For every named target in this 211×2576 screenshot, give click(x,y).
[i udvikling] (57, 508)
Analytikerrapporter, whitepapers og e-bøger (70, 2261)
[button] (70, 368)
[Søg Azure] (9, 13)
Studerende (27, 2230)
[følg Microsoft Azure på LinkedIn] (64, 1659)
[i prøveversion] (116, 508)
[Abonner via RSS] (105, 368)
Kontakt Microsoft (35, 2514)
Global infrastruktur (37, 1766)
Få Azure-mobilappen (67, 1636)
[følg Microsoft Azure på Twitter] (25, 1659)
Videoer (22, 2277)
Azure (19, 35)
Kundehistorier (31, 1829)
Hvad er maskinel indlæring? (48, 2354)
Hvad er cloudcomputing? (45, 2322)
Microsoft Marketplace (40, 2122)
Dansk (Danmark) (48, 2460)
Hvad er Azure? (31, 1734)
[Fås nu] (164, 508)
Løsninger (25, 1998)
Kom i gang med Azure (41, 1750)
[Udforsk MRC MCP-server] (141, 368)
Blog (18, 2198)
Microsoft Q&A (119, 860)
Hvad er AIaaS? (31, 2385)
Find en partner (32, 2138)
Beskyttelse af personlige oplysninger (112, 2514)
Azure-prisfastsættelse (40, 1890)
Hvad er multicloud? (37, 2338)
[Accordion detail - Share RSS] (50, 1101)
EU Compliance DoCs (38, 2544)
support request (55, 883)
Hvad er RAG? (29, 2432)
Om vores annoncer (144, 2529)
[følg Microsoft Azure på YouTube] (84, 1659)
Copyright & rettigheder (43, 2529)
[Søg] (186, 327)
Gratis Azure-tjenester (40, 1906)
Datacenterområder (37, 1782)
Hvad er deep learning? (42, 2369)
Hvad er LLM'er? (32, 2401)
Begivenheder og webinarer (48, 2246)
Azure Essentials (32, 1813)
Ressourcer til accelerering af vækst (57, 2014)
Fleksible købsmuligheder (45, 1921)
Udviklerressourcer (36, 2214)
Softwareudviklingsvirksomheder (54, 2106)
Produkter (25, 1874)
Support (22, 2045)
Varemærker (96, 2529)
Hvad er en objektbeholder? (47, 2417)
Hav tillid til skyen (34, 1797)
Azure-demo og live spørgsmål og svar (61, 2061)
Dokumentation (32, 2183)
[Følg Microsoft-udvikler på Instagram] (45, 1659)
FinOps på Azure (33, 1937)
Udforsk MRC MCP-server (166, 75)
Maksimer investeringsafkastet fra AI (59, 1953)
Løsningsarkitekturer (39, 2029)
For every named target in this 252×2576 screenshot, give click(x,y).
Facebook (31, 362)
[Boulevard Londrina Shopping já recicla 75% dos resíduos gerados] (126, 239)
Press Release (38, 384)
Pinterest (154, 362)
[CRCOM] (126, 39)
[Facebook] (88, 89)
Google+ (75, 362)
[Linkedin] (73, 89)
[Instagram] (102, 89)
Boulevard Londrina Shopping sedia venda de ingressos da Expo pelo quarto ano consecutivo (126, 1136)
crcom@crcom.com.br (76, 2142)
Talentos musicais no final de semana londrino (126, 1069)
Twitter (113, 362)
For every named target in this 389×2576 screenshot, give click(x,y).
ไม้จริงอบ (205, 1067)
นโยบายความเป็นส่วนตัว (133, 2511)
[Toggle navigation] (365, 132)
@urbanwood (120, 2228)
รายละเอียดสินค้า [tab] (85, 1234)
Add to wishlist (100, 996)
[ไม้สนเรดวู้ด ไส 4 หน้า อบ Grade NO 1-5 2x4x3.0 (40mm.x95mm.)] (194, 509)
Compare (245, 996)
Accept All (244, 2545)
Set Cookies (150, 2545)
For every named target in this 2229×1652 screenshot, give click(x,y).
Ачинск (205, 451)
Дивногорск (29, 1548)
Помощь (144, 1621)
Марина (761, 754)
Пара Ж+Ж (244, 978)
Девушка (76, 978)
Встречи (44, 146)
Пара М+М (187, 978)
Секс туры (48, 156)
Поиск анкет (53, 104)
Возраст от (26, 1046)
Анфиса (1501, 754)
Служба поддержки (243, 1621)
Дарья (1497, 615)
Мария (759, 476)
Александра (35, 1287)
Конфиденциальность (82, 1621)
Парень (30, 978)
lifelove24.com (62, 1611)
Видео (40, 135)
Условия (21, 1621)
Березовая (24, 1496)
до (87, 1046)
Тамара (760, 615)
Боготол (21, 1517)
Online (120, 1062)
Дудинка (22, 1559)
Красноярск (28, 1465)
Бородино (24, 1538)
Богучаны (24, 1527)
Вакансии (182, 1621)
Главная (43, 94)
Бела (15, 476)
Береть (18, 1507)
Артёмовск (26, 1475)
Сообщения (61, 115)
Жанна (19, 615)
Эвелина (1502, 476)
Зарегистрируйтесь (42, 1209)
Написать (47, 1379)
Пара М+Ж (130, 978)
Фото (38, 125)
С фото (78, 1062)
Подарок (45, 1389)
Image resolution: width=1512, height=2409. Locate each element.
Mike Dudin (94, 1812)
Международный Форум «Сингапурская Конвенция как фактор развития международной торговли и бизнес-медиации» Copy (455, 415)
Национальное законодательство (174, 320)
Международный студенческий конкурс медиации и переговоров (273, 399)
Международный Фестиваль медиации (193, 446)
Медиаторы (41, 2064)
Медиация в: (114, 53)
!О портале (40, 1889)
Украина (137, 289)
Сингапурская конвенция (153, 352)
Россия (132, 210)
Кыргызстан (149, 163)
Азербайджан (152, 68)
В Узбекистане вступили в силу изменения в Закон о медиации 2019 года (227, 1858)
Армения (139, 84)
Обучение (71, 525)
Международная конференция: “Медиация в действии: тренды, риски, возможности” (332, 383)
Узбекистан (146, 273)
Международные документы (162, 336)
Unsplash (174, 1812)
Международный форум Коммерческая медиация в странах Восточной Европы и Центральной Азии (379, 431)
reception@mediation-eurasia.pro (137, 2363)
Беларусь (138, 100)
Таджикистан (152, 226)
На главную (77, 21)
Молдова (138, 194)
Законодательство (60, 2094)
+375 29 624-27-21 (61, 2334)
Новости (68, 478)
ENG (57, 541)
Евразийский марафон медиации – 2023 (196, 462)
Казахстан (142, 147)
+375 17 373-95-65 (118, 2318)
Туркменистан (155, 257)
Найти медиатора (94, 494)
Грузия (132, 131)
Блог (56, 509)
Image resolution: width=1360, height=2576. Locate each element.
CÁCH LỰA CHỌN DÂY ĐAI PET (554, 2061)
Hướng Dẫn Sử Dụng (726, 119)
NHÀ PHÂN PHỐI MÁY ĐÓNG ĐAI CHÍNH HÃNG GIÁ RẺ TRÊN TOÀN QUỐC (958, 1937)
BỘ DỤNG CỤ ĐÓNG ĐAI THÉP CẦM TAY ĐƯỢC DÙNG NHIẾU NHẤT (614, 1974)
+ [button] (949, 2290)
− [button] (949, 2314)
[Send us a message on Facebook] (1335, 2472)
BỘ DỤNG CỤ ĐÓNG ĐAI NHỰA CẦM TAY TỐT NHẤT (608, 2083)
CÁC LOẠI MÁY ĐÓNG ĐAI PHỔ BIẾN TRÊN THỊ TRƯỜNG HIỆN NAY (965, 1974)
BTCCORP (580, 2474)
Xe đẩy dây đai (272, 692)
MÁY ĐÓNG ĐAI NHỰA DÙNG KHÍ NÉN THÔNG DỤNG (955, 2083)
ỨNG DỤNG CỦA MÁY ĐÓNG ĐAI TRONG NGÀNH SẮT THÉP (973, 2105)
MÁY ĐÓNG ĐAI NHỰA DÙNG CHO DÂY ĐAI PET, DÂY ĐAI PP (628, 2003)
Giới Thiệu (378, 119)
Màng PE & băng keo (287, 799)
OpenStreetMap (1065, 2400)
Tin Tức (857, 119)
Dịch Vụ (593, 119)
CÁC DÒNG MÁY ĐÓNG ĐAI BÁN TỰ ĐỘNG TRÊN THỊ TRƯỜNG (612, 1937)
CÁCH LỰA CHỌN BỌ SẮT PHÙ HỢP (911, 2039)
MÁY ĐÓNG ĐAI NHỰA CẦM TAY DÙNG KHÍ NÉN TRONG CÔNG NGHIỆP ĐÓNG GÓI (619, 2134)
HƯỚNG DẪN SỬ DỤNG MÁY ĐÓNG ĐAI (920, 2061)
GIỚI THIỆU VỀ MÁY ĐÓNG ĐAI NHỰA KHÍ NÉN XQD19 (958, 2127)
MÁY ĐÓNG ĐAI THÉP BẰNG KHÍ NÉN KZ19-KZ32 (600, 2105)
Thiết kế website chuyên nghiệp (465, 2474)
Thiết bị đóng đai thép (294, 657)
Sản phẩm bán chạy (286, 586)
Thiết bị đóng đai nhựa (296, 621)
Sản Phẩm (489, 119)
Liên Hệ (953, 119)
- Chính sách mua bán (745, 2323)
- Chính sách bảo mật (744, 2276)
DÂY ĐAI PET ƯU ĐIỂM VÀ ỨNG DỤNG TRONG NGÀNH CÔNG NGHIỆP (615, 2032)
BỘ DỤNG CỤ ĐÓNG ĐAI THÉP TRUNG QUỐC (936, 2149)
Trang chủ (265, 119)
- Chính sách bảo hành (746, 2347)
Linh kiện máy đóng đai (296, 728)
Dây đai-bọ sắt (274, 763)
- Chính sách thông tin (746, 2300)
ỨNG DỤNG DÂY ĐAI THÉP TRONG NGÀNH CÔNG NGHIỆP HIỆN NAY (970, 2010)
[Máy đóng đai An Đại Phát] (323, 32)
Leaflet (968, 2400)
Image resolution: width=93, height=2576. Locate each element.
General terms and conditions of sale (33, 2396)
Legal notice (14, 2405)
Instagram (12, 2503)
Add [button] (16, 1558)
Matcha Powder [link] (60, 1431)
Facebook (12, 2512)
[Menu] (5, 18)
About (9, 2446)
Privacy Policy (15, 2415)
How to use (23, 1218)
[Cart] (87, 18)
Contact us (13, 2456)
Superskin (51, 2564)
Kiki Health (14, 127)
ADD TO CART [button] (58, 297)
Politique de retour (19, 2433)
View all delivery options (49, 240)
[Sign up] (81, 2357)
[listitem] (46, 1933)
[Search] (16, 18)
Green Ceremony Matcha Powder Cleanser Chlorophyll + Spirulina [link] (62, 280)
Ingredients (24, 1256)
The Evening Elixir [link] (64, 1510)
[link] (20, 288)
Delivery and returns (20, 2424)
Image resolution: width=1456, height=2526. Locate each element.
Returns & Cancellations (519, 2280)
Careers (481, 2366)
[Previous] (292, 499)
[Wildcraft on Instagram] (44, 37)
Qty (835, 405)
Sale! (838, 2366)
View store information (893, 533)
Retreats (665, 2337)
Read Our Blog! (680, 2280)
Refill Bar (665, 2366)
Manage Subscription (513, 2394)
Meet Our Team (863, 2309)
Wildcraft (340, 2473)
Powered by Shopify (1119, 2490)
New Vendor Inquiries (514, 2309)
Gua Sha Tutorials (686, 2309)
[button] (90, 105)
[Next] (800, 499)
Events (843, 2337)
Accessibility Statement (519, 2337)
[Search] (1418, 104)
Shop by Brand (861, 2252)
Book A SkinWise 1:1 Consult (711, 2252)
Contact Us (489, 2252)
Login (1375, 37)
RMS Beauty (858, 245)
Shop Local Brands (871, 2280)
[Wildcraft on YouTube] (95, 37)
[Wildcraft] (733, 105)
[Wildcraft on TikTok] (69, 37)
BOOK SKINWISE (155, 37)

What the exercise asks:
Quote in full each line from the top of the records above through the line with "Løsningsarkitekturer (39, 2029)"; stop after that line.

Solution to this exercise:
For every named target in this 211×2576 screenshot, give click(x,y).
[i udvikling] (57, 508)
Analytikerrapporter, whitepapers og e-bøger (70, 2261)
[button] (70, 368)
[Søg Azure] (9, 13)
Studerende (27, 2230)
[følg Microsoft Azure på LinkedIn] (64, 1659)
[i prøveversion] (116, 508)
[Abonner via RSS] (105, 368)
Kontakt Microsoft (35, 2514)
Global infrastruktur (37, 1766)
Få Azure-mobilappen (67, 1636)
[følg Microsoft Azure på Twitter] (25, 1659)
Videoer (22, 2277)
Azure (19, 35)
Kundehistorier (31, 1829)
Hvad er maskinel indlæring? (48, 2354)
Hvad er cloudcomputing? (45, 2322)
Microsoft Marketplace (40, 2122)
Dansk (Danmark) (48, 2460)
Hvad er Azure? (31, 1734)
[Fås nu] (164, 508)
Løsninger (25, 1998)
Kom i gang med Azure (41, 1750)
[Udforsk MRC MCP-server] (141, 368)
Blog (18, 2198)
Microsoft Q&A (119, 860)
Hvad er AIaaS? (31, 2385)
Find en partner (32, 2138)
Beskyttelse af personlige oplysninger (112, 2514)
Azure-prisfastsættelse (40, 1890)
Hvad er multicloud? (37, 2338)
[Accordion detail - Share RSS] (50, 1101)
EU Compliance DoCs (38, 2544)
support request (55, 883)
Hvad er RAG? (29, 2432)
Om vores annoncer (144, 2529)
[følg Microsoft Azure på YouTube] (84, 1659)
Copyright & rettigheder (43, 2529)
[Søg] (186, 327)
Gratis Azure-tjenester (40, 1906)
Datacenterområder (37, 1782)
Hvad er deep learning? (42, 2369)
Hvad er LLM'er? (32, 2401)
Begivenheder og webinarer (48, 2246)
Azure Essentials (32, 1813)
Ressourcer til accelerering af vækst (57, 2014)
Fleksible købsmuligheder (45, 1921)
Udviklerressourcer (36, 2214)
Softwareudviklingsvirksomheder (54, 2106)
Produkter (25, 1874)
Support (22, 2045)
Varemærker (96, 2529)
Hvad er en objektbeholder? (47, 2417)
Hav tillid til skyen (34, 1797)
Azure-demo og live spørgsmål og svar (61, 2061)
Dokumentation (32, 2183)
[Følg Microsoft-udvikler på Instagram] (45, 1659)
FinOps på Azure (33, 1937)
Udforsk MRC MCP-server (166, 75)
Maksimer investeringsafkastet fra AI (59, 1953)
Løsningsarkitekturer (39, 2029)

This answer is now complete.